Proprio mentre in Italia iniziano a fiorire episodi pseudogiuridici al limite dell’assurdo come il caso Peppermint, in America la RIAA (l’associazione delle major discografiche americane) ha deciso di gettare la spugna su una delle cause che più l’avevano resa ridicola e antipatica di fronte all’opinione pubblica. La protagonista, Tanya Andersen, è stata citata in giudizio nel 2005 per aver, così dice la RIAA, scaricato della musica Gangsta-Rap su Kazaa sotto il nickname “gotenkito”.
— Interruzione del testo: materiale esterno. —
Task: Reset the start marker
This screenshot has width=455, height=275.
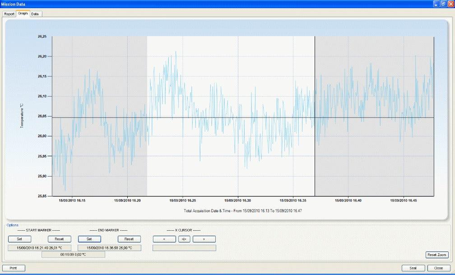Action: tap(59, 239)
Ora, la signora Tanya Andersen (nella foto) è una ragazza madre, è disabile ed è pure bianca caucasica: non proprio un’appartenente al gruppo demografico dei fan del Rap di strada. Questo non ha impedito alla RIAA di perseguire la causa in modo tenace e cocciuto, ignorando le ricadute sull’immagine che ne sono derivate. Le indagini poi non hanno fatto altro che peggiorare la situazione dell’associazione delle major discografiche: non sono risultate prove di alcun genere a carico di Tanya, tant’è vero che il suo disco rigido era prevedibilmente del tutto privo di musica da “fratelli del ghetto”.
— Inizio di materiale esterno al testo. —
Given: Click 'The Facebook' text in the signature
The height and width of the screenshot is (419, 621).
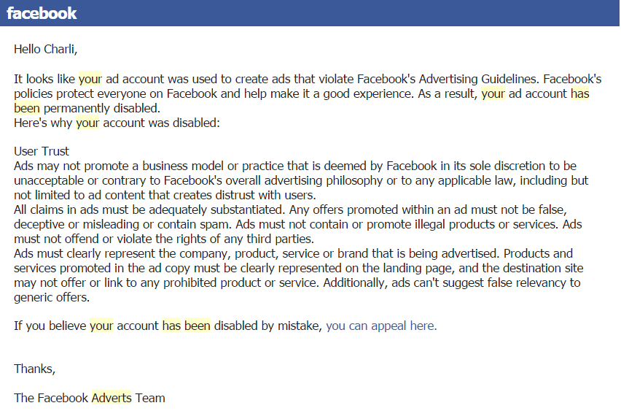Looking at the screenshot, I should pyautogui.click(x=51, y=398).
E’ stata quindi una decisione sensata (ma un po’ troppo ritardata) quella odierna: rinunciare alla causa… ma purtroppo per la RIAA la cosa non finisce qui: Tanya Andersen ha deciso di citarli per estorsione, frode e pratiche commerciali ingannevoli (e altro ancora). Più o meno lo stesso tipo di reati, insomma, di cui può essere accusata la Peppermint.